EXERCISE DIRECTIONS:
Every entry below needs to be copied exactly.
------------------------------------------------------------
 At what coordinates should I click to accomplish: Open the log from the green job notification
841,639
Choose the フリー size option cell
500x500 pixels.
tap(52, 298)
------------------------------------------------------------
ANSWER:
 At what coordinates should I click to accomplish: Open the log from the green job notification
841,639
Choose the フリー size option cell
500x500 pixels.
tap(52, 298)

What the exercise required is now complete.